::: TASK INPUT :::

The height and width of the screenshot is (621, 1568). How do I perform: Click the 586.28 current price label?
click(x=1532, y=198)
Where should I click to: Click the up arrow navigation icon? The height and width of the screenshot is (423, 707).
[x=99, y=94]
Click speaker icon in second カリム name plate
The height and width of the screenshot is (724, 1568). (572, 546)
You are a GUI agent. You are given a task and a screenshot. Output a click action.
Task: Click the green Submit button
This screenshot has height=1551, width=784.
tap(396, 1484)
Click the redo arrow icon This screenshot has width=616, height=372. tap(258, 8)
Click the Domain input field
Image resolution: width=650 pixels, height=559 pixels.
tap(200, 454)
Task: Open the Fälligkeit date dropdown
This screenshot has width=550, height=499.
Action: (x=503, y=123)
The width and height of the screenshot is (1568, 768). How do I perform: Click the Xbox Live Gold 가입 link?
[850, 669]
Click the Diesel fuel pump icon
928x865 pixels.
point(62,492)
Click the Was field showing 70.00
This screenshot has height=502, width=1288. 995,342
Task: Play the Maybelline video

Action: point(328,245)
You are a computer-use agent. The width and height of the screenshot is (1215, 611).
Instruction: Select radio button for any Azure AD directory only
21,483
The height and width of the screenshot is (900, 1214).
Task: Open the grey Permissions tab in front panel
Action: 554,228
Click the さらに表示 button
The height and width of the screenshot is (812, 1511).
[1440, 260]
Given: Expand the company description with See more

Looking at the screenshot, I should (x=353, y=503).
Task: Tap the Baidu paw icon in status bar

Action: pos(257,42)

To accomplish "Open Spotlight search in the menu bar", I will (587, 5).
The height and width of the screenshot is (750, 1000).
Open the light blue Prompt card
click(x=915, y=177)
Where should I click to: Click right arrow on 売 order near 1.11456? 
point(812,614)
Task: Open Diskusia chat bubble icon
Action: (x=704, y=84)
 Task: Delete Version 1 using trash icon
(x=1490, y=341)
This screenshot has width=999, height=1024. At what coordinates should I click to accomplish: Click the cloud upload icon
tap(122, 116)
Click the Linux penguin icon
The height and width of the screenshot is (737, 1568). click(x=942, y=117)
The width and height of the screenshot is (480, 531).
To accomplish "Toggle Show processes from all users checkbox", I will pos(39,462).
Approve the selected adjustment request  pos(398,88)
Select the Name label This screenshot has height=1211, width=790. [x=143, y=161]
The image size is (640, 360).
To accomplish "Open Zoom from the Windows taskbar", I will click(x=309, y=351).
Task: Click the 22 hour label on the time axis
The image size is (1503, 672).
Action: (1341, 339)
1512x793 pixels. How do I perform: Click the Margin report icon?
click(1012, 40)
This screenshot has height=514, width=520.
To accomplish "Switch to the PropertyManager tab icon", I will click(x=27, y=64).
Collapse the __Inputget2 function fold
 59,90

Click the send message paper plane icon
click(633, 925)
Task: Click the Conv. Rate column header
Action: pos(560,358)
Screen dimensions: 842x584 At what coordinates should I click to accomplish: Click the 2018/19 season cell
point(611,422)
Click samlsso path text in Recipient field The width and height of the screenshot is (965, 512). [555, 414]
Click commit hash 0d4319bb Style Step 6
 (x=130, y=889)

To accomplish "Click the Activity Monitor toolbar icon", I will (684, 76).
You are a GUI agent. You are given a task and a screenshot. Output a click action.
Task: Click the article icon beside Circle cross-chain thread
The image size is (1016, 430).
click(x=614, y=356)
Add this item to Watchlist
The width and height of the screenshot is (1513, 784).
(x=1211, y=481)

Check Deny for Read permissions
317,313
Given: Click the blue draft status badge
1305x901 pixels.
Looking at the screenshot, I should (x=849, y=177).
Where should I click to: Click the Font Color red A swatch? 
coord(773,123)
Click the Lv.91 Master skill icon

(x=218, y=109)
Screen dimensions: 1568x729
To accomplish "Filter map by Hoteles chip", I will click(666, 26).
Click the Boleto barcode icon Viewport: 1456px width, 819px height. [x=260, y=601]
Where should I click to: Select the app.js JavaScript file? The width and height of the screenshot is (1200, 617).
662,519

:::

:: WORK TO BE COMPLETED ::
Write out exactly the lines from the line holding "Where should I click to: Select" through the last line of the data, and nothing besides those lines.

:: RESPONSE AREA ::
Where should I click to: Select the app.js JavaScript file? The width and height of the screenshot is (1200, 617).
662,519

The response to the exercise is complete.